4. Call 911 if You Feel Unsafe or Harassed
If an investigator refuses to leave your property, tampers with your mail, places a GPS tracker on your vehicle without consent, threatens you, or makes you feel unsafe, you should call the police. You should also contact law enforcement and your Crosley Law attorney if you suspect someone hacked your accounts or used deceitful tactics to obtain information.
5. Consult with a Crosley Law Injury Attorney
At Crosley Law, we’re very familiar with insurance company surveillance tactics. We also know how to minimize their impact. If you’re concerned that you’re under surveillance, contact us today. Our attorneys can educate you about your legal options and help you build a strategy that minimizes the impact of the investigator’s report.
For example, we represented a 71-year-old woman who was injured in a head-on collision. During the claim, she started noticing a car parked outside her house and felt as if someone was following her. One morning, our client discovered that someone had taken the air out of one of her tires and she had to call her adult son to help with the repair. She thought that she had a stalker.

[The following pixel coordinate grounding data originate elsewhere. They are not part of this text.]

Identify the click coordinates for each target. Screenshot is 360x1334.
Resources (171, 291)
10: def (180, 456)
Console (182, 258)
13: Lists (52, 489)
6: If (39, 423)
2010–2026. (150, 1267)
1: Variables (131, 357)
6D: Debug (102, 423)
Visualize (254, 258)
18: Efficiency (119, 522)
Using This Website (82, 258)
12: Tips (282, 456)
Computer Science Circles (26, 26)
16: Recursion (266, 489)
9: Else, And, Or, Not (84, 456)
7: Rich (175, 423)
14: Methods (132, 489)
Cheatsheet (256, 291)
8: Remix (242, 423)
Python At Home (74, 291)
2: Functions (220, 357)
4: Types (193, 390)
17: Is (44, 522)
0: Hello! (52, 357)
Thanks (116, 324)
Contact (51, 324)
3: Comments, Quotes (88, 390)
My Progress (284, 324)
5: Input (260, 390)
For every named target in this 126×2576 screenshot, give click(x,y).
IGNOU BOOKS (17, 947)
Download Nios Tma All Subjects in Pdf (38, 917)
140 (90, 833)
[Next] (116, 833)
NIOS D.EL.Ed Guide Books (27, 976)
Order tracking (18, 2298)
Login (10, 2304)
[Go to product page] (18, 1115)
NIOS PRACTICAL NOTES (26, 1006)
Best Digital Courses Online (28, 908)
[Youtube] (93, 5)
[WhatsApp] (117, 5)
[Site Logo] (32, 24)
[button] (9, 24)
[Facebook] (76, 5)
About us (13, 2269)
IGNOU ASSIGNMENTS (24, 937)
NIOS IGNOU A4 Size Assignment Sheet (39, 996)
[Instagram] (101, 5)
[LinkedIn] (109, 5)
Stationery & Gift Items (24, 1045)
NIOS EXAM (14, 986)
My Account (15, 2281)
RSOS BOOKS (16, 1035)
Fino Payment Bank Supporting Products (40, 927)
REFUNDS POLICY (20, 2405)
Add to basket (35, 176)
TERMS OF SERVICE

In fact, the insurance company had paid an investigator to trail her and take surveillance video. They had removed air from her tire in hopes that she would incriminate herself by putting on the spare. At trial, Crosley Law’s lawyers emphasized how intimidated and frightened our elderly client felt. We had the jury watch the video. In the end, the jurors were so angry at the insurance company’s behavior that they awarded our client a larger verdict than expected.
We also use cutting-edge techniques to support our clients’ claims. Sometimes, this includes working with teams of experts — including physicians, engineers, and rehabilitation therapists — to identify the cause of the crash, explain our clients’ injuries, and document their damages.